Schools officials seek support from Chamber

October 09, 2003|by TAMELA BAKER

Washington County Public Schools officials urged local business leaders Wednesday to lobby the County Commissioners on behalf of the school system.

William Blum, chief operating officer for the school system, told members of the Hagerstown-Washington County Chamber of Commerce that local schools face a "capital crisis."

Blum said seven county schools are more than 50 years old and overdue for renovation. Among other things, "these schools lack air conditioning and sprinkler systems," he said.


In addition, he said, the county lags behind Maryland's standard for renovating schools every 40 years.

Blum, who spoke to business leaders as part of their annual breakfast update on education, said the school system has an $80 million backlog in its capital program.

That problem is made worse by a cut in state funding by half and an inflation rate of 2.8 percent per year for construction costs, Blum said.

Additionally, Blum said that because housing starts in the county have doubled in the past three years, a new school will be needed in the eastern part of the county to accommodate new families moving in.

"When you look at the number of building permits being issued, it's kind of frightening," he said.

With an annual adjusted capital improvements budget of about $5.3 million, Blum said, it's easy to see why the county is so far behind.

"We have 46 schools in the county," Blum said. "If we renovate every 50 years, we should be doing about one per year. We're now doing one per three years."

The school board is seeking authority to issue its own revenue bonds to help, and Blum attempted to sell Chamber members on the merits of getting that authority. The "intercept" model he proposes would allow the board to issue bonds based on the $70 million it receives each year from the state for education.

Blum said the intercept proposal would have no impact on the county government's debt limit, would allow expansion of the school board's capital improvement program and would accelerate the project of consolidating Conococheague and Maugansville elementary schools by two years.

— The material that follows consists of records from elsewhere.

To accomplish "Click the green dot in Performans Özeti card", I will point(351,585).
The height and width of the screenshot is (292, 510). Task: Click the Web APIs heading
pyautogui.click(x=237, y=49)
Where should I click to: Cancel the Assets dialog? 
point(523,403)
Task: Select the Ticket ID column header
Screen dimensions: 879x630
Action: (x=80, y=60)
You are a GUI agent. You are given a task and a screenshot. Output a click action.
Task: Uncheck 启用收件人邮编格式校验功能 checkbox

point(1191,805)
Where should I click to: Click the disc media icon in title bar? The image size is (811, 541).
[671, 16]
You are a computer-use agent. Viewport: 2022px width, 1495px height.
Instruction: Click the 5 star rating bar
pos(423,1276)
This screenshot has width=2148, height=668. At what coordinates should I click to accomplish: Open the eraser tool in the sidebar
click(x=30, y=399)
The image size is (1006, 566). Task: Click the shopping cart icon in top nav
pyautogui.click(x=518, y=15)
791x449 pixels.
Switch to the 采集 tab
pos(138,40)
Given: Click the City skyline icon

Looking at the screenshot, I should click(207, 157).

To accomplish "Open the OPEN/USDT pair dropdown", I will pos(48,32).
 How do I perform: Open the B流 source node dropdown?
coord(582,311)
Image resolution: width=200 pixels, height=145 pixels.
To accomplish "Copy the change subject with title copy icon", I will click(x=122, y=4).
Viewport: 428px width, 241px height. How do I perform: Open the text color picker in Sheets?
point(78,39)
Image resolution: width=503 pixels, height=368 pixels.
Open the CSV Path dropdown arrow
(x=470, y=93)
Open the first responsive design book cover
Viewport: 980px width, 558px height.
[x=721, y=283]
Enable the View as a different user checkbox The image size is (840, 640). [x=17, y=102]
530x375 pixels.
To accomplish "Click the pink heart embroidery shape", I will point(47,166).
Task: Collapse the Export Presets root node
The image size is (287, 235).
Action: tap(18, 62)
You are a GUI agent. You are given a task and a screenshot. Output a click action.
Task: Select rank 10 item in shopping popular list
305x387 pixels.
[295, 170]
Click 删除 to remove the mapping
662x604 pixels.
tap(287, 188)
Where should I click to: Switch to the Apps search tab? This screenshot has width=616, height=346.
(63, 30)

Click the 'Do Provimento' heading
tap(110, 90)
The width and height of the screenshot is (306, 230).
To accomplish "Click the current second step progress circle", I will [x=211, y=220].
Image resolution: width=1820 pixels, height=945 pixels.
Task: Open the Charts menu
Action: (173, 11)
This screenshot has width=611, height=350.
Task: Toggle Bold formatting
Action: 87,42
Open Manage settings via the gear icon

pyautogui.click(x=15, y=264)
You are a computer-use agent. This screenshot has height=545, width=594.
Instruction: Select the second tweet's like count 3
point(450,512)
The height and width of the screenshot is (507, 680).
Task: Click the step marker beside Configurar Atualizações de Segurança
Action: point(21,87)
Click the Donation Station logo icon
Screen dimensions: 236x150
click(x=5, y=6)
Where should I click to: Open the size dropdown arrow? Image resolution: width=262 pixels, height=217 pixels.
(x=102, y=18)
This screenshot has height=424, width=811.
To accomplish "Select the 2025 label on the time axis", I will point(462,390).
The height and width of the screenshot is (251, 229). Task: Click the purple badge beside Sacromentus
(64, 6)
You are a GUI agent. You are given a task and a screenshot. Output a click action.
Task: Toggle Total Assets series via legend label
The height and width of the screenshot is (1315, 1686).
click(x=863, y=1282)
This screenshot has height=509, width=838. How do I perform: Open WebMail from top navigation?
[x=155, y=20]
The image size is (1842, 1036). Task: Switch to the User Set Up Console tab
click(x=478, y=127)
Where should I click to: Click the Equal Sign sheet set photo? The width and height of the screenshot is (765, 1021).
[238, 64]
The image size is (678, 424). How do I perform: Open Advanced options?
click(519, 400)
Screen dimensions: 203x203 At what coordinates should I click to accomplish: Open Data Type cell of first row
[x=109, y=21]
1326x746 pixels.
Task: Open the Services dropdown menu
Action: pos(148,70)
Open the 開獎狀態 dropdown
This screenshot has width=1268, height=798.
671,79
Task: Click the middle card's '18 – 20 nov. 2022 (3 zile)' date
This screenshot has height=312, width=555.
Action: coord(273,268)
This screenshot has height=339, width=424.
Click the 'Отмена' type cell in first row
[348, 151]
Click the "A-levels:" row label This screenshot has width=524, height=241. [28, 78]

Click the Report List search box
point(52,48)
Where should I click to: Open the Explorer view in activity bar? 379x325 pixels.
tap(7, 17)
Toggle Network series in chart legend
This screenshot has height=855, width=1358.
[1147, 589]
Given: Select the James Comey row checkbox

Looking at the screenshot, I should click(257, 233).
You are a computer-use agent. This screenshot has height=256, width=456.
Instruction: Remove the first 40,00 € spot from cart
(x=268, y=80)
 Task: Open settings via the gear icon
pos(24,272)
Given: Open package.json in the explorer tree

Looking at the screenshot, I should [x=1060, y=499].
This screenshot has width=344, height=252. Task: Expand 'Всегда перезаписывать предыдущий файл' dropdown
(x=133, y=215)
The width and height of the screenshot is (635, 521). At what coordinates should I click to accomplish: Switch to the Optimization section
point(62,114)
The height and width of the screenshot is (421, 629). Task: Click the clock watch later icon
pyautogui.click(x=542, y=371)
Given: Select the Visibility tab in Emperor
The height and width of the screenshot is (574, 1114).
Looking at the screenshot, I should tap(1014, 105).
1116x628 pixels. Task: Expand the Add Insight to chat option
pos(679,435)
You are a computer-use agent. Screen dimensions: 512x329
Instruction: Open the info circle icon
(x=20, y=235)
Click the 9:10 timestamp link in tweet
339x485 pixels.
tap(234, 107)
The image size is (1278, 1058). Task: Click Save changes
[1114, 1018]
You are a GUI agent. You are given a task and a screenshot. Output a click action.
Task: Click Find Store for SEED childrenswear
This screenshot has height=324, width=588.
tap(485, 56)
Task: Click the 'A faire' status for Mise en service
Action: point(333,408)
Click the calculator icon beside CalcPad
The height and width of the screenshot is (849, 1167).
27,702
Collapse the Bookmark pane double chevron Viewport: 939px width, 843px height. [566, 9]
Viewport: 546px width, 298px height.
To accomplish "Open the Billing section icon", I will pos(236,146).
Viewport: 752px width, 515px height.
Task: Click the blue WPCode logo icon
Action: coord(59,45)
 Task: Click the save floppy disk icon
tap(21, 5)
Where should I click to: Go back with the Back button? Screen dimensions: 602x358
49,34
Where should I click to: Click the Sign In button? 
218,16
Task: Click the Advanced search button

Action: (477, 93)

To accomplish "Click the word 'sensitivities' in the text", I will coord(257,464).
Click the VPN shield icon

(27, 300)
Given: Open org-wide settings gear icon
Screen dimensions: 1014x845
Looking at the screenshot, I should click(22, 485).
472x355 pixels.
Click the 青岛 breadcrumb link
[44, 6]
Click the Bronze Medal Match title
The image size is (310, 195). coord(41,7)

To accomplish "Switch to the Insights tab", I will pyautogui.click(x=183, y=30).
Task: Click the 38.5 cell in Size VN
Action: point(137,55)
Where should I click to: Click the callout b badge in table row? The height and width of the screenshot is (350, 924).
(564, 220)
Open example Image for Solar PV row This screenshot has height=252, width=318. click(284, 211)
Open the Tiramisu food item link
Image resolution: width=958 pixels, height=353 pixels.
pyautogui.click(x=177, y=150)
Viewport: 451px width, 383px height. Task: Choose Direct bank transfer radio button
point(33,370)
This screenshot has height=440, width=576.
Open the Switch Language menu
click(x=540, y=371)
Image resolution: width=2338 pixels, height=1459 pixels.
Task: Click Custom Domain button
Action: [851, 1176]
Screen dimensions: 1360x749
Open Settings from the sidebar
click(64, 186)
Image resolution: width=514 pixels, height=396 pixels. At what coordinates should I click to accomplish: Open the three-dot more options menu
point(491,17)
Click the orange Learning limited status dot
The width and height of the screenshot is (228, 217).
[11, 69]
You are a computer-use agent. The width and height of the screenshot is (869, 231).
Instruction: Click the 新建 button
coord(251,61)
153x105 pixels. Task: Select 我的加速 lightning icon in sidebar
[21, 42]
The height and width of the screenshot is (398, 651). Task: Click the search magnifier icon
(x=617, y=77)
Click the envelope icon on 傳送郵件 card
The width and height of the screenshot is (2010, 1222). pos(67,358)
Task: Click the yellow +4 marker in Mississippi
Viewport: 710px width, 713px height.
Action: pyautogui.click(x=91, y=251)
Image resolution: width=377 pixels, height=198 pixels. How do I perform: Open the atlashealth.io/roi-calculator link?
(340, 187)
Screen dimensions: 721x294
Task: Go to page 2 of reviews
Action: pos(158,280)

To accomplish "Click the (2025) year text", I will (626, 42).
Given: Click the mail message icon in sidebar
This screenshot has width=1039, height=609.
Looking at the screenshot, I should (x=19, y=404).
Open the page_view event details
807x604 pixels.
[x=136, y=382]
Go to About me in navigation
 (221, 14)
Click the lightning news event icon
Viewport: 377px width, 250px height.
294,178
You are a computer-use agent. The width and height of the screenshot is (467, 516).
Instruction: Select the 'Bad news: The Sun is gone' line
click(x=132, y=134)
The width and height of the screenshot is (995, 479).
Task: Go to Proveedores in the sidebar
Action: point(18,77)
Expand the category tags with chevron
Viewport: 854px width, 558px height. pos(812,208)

"This is the least costly solution that I can think of," Blum said. "The only thing cheaper is to do nothing."

Asked whether administrators had considered leasing, Blum said that although "a number of vendors have been swarming us" with offers, leasing would be more expensive and offer less control.

He encouraged Chamber members to help lobby the local government and the delegation to get bonding authority for the board and expand its capital budget.

"Talk it up," Blum said. "We all know who our county commissioners are."

Also speaking to Chamber members were county Board of Education President Bernadette Wagner and Schools Superintendent Elizabeth Morgan.